● **Working data**:

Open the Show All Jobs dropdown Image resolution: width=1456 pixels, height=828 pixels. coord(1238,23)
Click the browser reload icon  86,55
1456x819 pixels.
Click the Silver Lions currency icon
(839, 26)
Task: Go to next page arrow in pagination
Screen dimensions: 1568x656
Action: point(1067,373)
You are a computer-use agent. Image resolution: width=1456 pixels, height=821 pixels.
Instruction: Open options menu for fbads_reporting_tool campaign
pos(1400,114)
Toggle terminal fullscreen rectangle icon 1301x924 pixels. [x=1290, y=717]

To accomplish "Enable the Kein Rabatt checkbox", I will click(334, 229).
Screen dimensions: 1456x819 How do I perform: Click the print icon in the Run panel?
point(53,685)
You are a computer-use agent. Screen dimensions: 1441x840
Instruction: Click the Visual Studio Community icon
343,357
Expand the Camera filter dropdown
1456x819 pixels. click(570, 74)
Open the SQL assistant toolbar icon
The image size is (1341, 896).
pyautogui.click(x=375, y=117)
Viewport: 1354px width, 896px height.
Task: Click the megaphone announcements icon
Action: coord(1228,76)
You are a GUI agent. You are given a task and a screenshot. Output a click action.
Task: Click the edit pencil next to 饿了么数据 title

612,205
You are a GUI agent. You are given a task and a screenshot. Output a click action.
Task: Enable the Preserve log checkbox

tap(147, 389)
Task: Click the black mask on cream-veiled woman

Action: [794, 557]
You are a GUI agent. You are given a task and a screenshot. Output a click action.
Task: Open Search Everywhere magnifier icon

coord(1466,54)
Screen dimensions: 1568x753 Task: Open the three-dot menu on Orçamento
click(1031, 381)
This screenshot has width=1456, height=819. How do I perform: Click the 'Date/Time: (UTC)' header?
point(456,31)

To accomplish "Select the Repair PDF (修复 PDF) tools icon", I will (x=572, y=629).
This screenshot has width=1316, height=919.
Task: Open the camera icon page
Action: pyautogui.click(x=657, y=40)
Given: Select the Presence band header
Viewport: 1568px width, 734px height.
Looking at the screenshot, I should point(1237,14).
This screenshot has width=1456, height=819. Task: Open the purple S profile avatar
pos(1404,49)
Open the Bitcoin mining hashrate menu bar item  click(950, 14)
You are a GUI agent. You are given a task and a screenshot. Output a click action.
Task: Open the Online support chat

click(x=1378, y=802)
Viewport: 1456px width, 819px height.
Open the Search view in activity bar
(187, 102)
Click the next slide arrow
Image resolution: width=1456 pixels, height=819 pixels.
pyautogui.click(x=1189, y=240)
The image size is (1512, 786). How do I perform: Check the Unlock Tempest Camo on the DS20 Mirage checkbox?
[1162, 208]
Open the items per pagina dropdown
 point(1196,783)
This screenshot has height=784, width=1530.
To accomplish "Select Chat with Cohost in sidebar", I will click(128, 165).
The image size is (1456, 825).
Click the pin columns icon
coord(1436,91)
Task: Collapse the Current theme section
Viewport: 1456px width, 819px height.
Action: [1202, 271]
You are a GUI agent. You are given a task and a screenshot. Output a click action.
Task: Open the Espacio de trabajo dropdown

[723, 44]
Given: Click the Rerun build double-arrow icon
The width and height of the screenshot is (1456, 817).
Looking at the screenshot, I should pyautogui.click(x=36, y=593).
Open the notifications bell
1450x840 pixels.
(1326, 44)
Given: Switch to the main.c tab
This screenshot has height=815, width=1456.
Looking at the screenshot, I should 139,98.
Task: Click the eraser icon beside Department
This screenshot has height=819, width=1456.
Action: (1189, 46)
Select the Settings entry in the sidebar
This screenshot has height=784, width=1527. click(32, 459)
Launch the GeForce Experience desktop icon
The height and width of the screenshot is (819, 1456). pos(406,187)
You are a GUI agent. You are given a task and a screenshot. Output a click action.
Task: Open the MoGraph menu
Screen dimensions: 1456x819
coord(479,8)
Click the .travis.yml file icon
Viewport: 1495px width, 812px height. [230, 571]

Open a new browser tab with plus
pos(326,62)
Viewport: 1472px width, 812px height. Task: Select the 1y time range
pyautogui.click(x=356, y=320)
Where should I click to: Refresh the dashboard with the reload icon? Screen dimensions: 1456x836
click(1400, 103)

● **Exercise requirements**: Above this task is a listing. Restate, word for word and with nothing added, the lines from the one with "Screen dimensions: 1568x656" through the one with "Click the next slide arrow".

● **Exercise answer**:
Screen dimensions: 1568x656
Action: point(1067,373)
You are a computer-use agent. Image resolution: width=1456 pixels, height=821 pixels.
Instruction: Open options menu for fbads_reporting_tool campaign
pos(1400,114)
Toggle terminal fullscreen rectangle icon 1301x924 pixels. [x=1290, y=717]

To accomplish "Enable the Kein Rabatt checkbox", I will click(334, 229).
Screen dimensions: 1456x819 How do I perform: Click the print icon in the Run panel?
point(53,685)
You are a computer-use agent. Screen dimensions: 1441x840
Instruction: Click the Visual Studio Community icon
343,357
Expand the Camera filter dropdown
1456x819 pixels. click(570, 74)
Open the SQL assistant toolbar icon
The image size is (1341, 896).
pyautogui.click(x=375, y=117)
Viewport: 1354px width, 896px height.
Task: Click the megaphone announcements icon
Action: coord(1228,76)
You are a GUI agent. You are given a task and a screenshot. Output a click action.
Task: Click the edit pencil next to 饿了么数据 title

612,205
You are a GUI agent. You are given a task and a screenshot. Output a click action.
Task: Enable the Preserve log checkbox

tap(147, 389)
Task: Click the black mask on cream-veiled woman

Action: [794, 557]
You are a GUI agent. You are given a task and a screenshot. Output a click action.
Task: Open Search Everywhere magnifier icon

coord(1466,54)
Screen dimensions: 1568x753 Task: Open the three-dot menu on Orçamento
click(1031, 381)
This screenshot has width=1456, height=819. How do I perform: Click the 'Date/Time: (UTC)' header?
point(456,31)

To accomplish "Select the Repair PDF (修复 PDF) tools icon", I will (x=572, y=629).
This screenshot has width=1316, height=919.
Task: Open the camera icon page
Action: pyautogui.click(x=657, y=40)
Given: Select the Presence band header
Viewport: 1568px width, 734px height.
Looking at the screenshot, I should point(1237,14).
This screenshot has width=1456, height=819. Task: Open the purple S profile avatar
pos(1404,49)
Open the Bitcoin mining hashrate menu bar item  click(950, 14)
You are a GUI agent. You are given a task and a screenshot. Output a click action.
Task: Open the Online support chat

click(x=1378, y=802)
Viewport: 1456px width, 819px height.
Open the Search view in activity bar
(187, 102)
Click the next slide arrow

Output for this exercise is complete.